The graph shows the growth rate as a function of the invested fraction. You can try to play around with the above function on Desmos for different probabilities and returns.

$Graphing the growth rate against the fraction of wealth invested.$

\begin{align} \frac{\text{d}}{\text{d} f}G = 0 \\\ \frac{\text{d}}{\text{d} f} \cdot p \log(fB + 1) + \frac{\text{d}}{\text{d} f} \cdot q \log(1 - f) = 0\end{align}

And by replacing $q = 1 - p$ this can be simplified to the following.

\begin{align} \frac{pB}{(fB + 1)} &= \frac{q}{1 - f} \\\ f(1 - p + p) &= p - \frac{(1 - p)}{B}\end{align}

Which gives us the gambling formula.

f = p - \frac{1 - p}{B}

If you want a better, more detailed explanation of the maths, I would recommend this great post on the topic.

Applying the Kelly Criterion to Blackjack

Kelly’s strategy clearly works in a simple scenario with a binary outcome: you either get the shipment to the port intact - or it sinks. But it can also be used to size bets in more complex games, such as Blackjack.

Instead of only even-odds, the game also offers 3:2 odds for a blackjack, a sum of 21 in the first two cards. But Blackjack’s win probabilities vary wildly, depending on which cards were drawn from the deck already. This is quantized in what’s called the true count. Since aces and tens are more favourable for the player (drawing an ace and a ten makes 21), a deck containing more of these cards increases the probability of a 3:2 payout - which increases the fraction the player should invest.

I wrote a simulation that plays about ten thousand hands of blackjack for each true count, determining the probabilities of the different payouts. You can try and play around with the code for Blackjack, it’s hosted on GitHub.

With this data, we can then determine the growth rate for the fraction invested as a line on the graph below. The Kelly Bet is the fraction with the highest growth rate, marked with the green line here, for a true count of +16 (which is very rare) at 0.59%. For negative counts, you shouldn’t bet at all according to Kelly.

Graph showing growth rates for different true counts in Blackjack. Playing with one deck, reshuffling at 25%. Dealer stands on soft 17, no doubling.

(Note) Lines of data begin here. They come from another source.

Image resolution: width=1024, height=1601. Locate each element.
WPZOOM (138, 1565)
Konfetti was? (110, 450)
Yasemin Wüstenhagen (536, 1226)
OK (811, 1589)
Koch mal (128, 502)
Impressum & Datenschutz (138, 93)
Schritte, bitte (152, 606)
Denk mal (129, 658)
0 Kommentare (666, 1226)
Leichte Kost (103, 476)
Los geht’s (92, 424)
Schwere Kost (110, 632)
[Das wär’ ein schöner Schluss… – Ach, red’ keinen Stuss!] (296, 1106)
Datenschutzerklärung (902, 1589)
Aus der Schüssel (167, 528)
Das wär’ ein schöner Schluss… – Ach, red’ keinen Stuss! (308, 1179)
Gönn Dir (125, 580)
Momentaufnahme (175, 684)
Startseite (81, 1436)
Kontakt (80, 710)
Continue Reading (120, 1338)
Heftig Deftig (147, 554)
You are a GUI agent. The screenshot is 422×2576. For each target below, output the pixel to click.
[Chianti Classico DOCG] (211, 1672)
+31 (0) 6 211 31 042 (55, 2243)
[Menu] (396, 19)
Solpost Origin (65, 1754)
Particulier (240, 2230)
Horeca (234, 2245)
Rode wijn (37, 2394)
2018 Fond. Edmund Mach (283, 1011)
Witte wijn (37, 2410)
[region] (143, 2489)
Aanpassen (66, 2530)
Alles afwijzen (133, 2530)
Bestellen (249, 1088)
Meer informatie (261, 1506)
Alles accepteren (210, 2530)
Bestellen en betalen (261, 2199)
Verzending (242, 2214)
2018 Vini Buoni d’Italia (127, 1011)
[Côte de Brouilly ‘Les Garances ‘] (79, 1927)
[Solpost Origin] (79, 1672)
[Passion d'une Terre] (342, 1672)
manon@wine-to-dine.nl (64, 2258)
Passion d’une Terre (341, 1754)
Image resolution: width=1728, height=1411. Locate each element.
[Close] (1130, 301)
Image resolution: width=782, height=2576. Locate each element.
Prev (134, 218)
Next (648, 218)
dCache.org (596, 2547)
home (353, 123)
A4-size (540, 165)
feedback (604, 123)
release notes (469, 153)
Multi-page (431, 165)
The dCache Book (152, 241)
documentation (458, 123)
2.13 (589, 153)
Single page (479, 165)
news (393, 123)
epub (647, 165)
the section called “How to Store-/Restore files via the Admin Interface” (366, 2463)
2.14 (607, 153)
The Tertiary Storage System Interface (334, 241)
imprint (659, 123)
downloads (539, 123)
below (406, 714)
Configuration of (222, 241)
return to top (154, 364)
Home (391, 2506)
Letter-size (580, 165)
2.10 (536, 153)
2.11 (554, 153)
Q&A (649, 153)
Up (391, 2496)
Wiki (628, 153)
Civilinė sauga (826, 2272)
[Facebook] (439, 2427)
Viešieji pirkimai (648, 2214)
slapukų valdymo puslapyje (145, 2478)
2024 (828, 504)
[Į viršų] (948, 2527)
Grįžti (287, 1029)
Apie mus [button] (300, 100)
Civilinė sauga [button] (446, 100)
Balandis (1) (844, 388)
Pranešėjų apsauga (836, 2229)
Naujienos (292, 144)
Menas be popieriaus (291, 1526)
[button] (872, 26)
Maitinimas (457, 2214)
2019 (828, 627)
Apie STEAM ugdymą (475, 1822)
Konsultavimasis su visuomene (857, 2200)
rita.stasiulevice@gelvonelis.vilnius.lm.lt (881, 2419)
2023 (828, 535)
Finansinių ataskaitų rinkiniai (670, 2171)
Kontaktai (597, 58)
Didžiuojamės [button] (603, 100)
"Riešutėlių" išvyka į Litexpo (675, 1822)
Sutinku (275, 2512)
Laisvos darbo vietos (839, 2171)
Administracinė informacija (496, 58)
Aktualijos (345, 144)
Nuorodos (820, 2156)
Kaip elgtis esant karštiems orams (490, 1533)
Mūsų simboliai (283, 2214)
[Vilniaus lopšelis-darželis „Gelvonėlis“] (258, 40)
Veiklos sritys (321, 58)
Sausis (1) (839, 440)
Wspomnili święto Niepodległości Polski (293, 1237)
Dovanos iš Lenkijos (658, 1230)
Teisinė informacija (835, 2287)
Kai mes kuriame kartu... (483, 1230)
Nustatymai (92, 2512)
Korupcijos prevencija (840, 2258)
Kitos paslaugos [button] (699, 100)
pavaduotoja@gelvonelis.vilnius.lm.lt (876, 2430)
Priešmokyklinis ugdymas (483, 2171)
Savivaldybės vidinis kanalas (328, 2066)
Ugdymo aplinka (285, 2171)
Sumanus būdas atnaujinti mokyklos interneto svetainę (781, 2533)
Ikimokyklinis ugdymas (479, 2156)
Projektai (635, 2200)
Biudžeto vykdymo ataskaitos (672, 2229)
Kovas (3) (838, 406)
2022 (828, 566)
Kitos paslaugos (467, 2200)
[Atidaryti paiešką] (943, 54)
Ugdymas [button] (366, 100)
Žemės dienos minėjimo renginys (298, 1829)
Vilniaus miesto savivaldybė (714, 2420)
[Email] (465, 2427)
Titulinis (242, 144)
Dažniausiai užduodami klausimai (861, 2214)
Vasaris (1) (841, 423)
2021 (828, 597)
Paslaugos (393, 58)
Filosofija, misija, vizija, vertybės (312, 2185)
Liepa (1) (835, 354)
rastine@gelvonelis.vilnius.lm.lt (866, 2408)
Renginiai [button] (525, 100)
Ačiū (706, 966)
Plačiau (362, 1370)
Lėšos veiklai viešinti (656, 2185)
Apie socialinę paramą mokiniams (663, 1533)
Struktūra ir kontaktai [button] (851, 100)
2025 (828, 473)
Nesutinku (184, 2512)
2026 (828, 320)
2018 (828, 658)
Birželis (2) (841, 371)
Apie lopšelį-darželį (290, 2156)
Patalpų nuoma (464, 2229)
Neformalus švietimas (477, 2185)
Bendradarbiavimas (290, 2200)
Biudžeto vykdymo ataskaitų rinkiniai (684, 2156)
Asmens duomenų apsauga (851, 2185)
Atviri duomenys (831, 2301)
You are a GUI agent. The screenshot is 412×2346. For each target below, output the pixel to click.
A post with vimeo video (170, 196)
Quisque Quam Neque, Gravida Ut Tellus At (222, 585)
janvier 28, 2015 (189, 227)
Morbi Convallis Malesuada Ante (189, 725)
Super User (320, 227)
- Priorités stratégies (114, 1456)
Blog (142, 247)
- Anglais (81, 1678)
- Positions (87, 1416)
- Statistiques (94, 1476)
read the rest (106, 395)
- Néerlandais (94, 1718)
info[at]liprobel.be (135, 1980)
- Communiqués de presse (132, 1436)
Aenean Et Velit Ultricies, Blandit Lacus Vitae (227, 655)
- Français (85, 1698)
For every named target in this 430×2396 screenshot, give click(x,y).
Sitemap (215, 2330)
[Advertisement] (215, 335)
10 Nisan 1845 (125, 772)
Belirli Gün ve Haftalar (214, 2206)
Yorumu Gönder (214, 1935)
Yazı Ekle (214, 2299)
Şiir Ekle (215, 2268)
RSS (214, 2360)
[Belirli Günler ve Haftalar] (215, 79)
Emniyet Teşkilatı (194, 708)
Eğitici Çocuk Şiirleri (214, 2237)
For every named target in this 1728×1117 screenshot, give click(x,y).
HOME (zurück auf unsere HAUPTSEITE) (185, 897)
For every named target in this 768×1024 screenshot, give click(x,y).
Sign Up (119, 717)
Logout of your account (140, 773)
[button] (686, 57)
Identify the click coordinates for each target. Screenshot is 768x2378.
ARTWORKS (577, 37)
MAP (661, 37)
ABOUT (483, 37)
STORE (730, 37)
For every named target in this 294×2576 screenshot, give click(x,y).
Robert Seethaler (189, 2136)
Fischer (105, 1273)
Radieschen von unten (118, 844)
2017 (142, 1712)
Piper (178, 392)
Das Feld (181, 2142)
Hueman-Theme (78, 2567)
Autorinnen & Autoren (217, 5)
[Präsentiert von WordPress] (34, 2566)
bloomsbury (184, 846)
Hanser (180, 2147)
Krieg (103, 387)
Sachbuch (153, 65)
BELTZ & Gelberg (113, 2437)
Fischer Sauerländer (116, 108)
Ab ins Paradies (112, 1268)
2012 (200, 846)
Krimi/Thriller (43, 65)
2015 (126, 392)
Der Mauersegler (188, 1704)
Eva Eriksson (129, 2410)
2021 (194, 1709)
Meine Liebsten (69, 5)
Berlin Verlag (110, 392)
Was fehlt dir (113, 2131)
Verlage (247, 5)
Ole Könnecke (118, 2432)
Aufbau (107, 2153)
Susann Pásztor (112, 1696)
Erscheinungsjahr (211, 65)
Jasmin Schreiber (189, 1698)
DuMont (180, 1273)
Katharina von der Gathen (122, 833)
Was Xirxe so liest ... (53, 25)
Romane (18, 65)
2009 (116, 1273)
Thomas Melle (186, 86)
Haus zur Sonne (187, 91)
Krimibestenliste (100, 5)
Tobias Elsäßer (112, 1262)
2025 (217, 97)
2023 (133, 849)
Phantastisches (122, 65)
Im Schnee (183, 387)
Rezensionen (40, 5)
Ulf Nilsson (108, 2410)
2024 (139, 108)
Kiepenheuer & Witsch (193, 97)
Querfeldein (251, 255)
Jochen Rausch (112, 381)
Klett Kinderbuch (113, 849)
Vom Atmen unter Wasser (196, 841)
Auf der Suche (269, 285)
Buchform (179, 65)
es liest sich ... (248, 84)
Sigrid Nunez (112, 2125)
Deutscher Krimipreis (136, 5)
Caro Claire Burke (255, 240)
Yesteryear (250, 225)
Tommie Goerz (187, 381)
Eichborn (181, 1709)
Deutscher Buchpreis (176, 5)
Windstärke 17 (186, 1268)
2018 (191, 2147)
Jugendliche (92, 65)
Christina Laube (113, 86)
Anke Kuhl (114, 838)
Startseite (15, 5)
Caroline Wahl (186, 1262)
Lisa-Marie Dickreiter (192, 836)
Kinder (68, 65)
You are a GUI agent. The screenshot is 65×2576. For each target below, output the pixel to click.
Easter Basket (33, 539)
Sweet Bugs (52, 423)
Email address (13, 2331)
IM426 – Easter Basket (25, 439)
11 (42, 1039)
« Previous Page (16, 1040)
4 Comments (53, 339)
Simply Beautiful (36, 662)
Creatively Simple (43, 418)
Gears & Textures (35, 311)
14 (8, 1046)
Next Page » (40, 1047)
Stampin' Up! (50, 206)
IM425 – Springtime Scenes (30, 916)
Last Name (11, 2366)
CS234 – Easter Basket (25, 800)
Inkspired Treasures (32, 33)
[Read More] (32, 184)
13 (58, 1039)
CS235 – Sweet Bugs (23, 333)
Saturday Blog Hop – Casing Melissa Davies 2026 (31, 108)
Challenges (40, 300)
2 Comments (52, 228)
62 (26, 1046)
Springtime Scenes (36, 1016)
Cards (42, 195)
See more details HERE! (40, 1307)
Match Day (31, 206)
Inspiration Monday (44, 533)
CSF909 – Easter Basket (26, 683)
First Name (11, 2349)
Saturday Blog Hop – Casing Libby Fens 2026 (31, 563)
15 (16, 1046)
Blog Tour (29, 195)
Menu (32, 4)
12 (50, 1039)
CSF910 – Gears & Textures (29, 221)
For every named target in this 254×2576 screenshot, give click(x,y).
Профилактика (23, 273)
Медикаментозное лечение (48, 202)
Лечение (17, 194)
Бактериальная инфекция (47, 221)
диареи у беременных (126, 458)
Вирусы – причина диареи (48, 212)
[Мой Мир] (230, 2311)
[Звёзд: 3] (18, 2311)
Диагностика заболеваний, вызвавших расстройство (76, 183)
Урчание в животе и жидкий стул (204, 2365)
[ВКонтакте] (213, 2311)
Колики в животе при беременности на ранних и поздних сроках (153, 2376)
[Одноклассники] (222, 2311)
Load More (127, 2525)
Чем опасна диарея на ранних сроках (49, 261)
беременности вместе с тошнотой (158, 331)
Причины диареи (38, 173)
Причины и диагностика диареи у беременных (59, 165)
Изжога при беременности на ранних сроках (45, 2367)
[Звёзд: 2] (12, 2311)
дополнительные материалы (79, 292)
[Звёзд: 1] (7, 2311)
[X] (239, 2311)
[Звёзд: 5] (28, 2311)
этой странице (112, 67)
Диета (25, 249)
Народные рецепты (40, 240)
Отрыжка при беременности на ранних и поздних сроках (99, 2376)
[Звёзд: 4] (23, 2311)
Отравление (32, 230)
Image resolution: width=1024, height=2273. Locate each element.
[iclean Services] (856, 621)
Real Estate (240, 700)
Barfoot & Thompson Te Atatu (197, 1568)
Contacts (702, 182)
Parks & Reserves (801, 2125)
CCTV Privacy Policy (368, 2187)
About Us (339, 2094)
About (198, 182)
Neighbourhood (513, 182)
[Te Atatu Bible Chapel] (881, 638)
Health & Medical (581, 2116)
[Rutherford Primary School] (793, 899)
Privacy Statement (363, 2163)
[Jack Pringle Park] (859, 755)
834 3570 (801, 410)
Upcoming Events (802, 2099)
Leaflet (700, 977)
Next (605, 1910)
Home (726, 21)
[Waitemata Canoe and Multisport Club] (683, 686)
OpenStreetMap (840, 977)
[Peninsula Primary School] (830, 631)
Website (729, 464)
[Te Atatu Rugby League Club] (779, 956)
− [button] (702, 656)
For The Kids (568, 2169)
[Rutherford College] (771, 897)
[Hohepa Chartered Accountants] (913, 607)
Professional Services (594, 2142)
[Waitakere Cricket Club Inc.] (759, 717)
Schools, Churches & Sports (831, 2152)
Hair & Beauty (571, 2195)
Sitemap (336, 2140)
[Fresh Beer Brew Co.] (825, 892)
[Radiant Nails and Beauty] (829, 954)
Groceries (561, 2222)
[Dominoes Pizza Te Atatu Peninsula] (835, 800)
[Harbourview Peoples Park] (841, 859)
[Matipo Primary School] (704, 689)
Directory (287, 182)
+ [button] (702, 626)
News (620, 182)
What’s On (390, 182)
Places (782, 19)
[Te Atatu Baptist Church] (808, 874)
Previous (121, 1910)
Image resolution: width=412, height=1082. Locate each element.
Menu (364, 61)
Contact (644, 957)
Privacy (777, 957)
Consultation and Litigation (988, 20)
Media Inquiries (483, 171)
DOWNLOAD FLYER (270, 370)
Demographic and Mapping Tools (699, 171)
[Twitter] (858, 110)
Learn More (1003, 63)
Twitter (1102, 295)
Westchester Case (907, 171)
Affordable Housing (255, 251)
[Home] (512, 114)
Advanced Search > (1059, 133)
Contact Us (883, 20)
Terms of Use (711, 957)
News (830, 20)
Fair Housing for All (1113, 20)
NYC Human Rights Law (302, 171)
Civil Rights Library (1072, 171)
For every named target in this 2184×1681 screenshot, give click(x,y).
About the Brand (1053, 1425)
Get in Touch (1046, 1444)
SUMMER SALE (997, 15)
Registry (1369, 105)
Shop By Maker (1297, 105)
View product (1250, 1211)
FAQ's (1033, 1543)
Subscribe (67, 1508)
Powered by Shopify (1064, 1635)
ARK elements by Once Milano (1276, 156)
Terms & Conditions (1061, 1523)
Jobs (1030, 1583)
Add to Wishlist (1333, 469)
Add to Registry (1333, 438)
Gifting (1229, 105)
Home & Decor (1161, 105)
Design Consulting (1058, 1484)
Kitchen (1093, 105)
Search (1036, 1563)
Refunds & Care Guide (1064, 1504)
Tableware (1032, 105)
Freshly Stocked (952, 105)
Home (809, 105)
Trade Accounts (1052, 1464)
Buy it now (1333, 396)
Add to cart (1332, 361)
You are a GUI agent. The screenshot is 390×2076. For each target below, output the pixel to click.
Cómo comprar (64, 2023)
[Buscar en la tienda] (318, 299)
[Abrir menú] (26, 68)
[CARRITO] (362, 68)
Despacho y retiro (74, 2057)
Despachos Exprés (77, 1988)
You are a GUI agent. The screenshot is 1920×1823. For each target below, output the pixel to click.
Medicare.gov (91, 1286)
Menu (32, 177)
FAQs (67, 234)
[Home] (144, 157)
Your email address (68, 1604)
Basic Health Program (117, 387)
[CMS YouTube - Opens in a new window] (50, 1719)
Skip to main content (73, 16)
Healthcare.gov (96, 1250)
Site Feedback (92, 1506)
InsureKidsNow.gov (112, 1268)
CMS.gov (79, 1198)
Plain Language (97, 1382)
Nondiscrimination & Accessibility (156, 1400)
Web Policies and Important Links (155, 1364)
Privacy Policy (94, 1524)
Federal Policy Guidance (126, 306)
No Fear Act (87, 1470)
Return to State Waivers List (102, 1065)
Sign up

In practice, this means that professional gamblers counting cards are betting more on tables with high counts and the allowed minimum at tables with a low count in order to maximise growth.

But because it’s such as slight edge, you would have to play a lot to win a significant amount. If you’re interested in watching professional gamblers exploiting this edge, see Steven Bridges on Nebula or YouTube.

Calculating Blackjack’s growth rate

To calculate the growth rate in Blackjack (assuming we know the different probabilities) we have to determine the limit of the logarithm of the expected wealth for the number of hands played approaching infinity, as done above with the ship investor situation.

Instead of two, we now have three possible outcomes: the player wins with 21 and gets 3:2 odds, the player wins and gets 1:1 odds or he loses his investment.

\begin{align} G &= p_{3:2} \cdot \log(1 + 1.5f) + p_{1:1} \log(1 + f) + p_{0} \log(1 - f) \end{align}

Why isn’t everyone rich thanks to the Kelly Criterion?

If this magic formula is able to optimise growth rate that effectively, why isn’t everyone rich already? Clearly not even Kelly can turn a losing bet into profit.

The Criterion is very sensitive to change in the probabilities used, which have to be exact in order for the invested fraction to be correct. To hedge against this, a fractional Kelly bet is often used. This means that only 50% or 25% of the calculated fraction is invested. This is a valid strategy because - as you might already have observed - the growth rate is never negative for a fraction between 0 and the Kelly bet. Thus investing less will never lead to losing money.